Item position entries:
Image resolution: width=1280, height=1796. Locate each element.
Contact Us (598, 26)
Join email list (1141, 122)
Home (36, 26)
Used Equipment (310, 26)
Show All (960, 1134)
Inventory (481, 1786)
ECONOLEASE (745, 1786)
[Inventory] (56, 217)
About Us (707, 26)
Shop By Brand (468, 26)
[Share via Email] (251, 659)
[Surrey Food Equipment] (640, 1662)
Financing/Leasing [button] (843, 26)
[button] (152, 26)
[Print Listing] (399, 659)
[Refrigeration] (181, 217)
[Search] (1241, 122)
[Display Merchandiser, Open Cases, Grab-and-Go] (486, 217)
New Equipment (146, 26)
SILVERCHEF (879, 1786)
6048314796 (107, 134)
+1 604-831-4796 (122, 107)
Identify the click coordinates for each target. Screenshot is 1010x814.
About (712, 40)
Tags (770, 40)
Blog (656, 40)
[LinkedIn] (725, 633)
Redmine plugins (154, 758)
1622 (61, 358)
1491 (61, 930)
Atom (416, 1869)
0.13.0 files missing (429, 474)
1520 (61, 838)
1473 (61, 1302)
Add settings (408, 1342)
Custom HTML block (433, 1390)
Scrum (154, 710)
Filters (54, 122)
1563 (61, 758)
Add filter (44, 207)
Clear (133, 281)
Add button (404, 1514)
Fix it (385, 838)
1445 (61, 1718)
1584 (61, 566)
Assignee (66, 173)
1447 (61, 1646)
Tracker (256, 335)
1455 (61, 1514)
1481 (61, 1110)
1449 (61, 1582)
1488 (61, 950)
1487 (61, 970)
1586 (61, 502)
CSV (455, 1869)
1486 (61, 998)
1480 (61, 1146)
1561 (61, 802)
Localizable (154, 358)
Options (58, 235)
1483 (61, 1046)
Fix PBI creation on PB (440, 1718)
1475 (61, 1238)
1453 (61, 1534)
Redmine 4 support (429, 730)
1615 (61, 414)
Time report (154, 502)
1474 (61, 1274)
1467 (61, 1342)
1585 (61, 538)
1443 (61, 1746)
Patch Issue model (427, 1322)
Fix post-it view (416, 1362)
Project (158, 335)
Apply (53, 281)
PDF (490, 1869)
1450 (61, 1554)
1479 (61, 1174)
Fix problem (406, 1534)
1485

▶ **EXERCISE DIRECTIONS**
Rewrite all of the material above, renaming "Redmine" to "OpenProject" wherever it occurs and keeping everything else the same.

▶ **THE OUTPUT**
Image resolution: width=1280, height=1796. Locate each element.
Contact Us (598, 26)
Join email list (1141, 122)
Home (36, 26)
Used Equipment (310, 26)
Show All (960, 1134)
Inventory (481, 1786)
ECONOLEASE (745, 1786)
[Inventory] (56, 217)
About Us (707, 26)
Shop By Brand (468, 26)
[Share via Email] (251, 659)
[Surrey Food Equipment] (640, 1662)
Financing/Leasing [button] (843, 26)
[button] (152, 26)
[Print Listing] (399, 659)
[Refrigeration] (181, 217)
[Search] (1241, 122)
[Display Merchandiser, Open Cases, Grab-and-Go] (486, 217)
New Equipment (146, 26)
SILVERCHEF (879, 1786)
6048314796 (107, 134)
+1 604-831-4796 (122, 107)
Identify the click coordinates for each target. Screenshot is 1010x814.
About (712, 40)
Tags (770, 40)
Blog (656, 40)
[LinkedIn] (725, 633)
OpenProject plugins (154, 758)
1622 (61, 358)
1491 (61, 930)
Atom (416, 1869)
0.13.0 files missing (429, 474)
1520 (61, 838)
1473 (61, 1302)
Add settings (408, 1342)
Custom HTML block (433, 1390)
Scrum (154, 710)
Filters (54, 122)
1563 (61, 758)
Add filter (44, 207)
Clear (133, 281)
Add button (404, 1514)
Fix it (385, 838)
1445 (61, 1718)
1584 (61, 566)
Assignee (66, 173)
1447 (61, 1646)
Tracker (256, 335)
1455 (61, 1514)
1481 (61, 1110)
1449 (61, 1582)
1488 (61, 950)
1487 (61, 970)
1586 (61, 502)
CSV (455, 1869)
1486 (61, 998)
1480 (61, 1146)
1561 (61, 802)
Localizable (154, 358)
Options (58, 235)
1483 (61, 1046)
Fix PBI creation on PB (440, 1718)
1475 (61, 1238)
1453 (61, 1534)
OpenProject 4 support (429, 730)
1615 (61, 414)
Time report (154, 502)
1474 (61, 1274)
1467 (61, 1342)
1585 (61, 538)
1443 (61, 1746)
Patch Issue model (427, 1322)
Fix post-it view (416, 1362)
Project (158, 335)
Apply (53, 281)
PDF (490, 1869)
1450 (61, 1554)
1479 (61, 1174)
Fix problem (406, 1534)
1485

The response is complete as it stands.